● **What to work on**: Reproduce the following data word for word, leaving out the pictures.

● **Stored data**:
◆ ◆ ◆ ◆ ◆
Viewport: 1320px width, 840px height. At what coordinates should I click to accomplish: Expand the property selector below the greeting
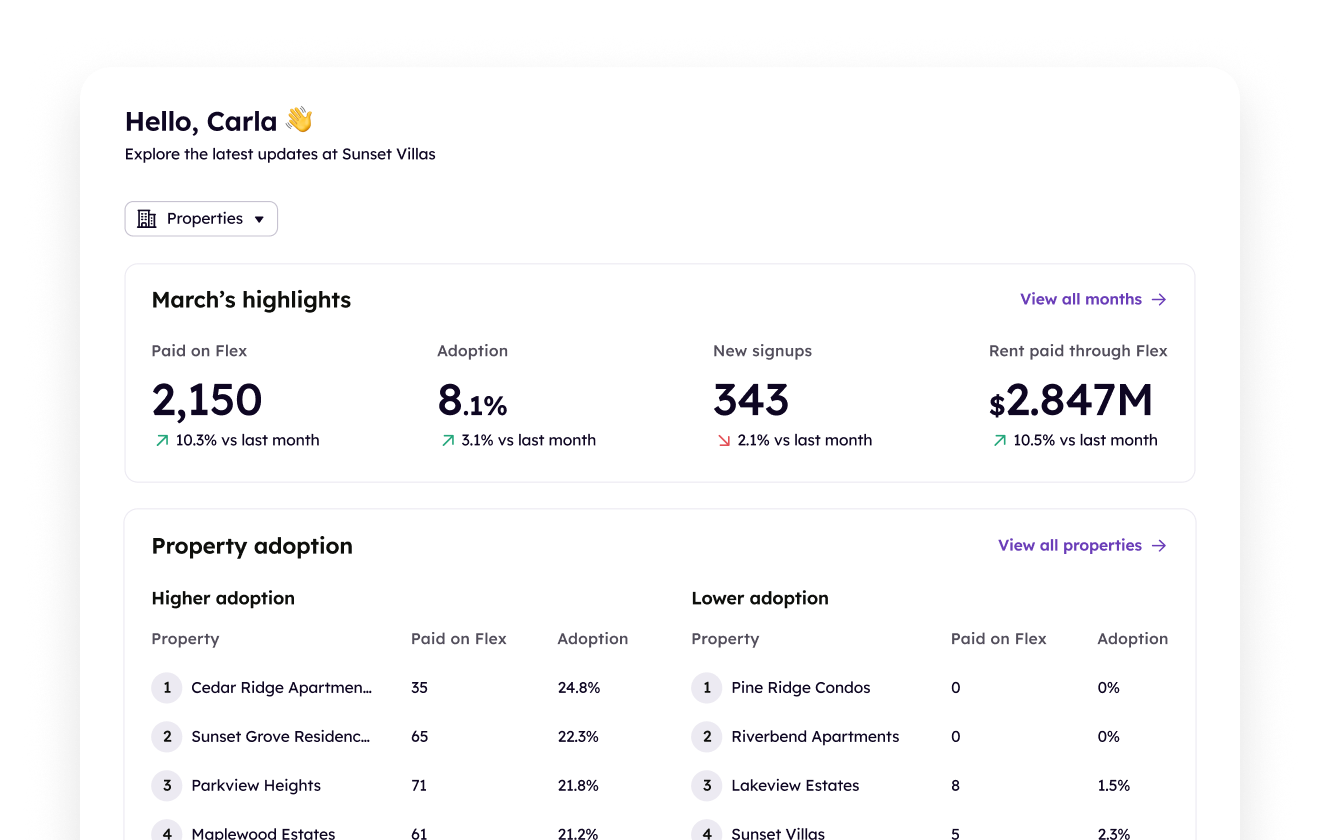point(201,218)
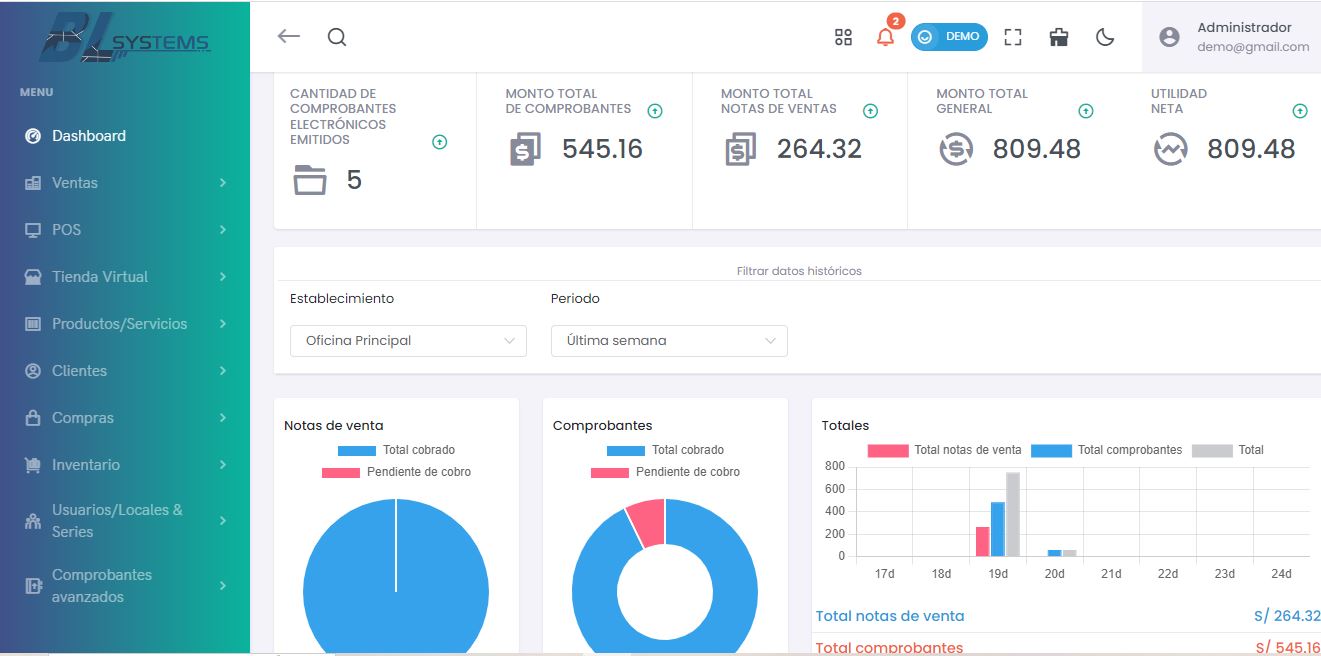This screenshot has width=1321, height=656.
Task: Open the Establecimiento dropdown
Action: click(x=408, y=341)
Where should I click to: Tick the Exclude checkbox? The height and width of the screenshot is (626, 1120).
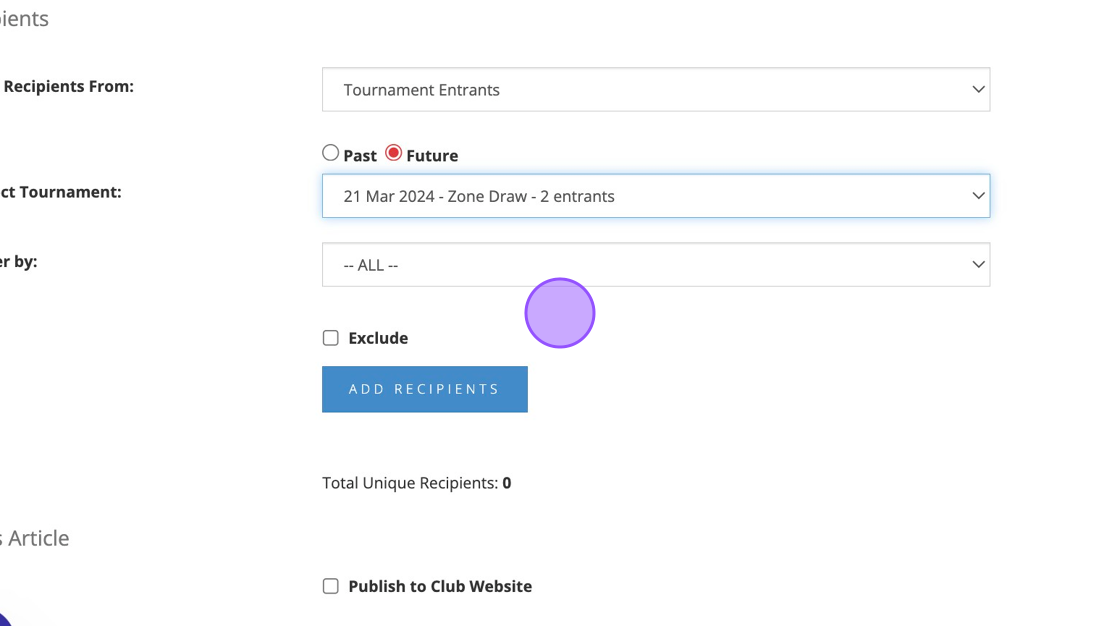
◆ ◆ ◆ ◆ ◆
● **Final answer**:
Viewport: 1320px width, 840px height. At what coordinates should I click to accomplish: Expand the property selector below the greeting
point(201,218)
This screenshot has width=1321, height=656.
Task: Open the Establecimiento dropdown
Action: click(x=408, y=341)
Where should I click to: Tick the Exclude checkbox? The height and width of the screenshot is (626, 1120).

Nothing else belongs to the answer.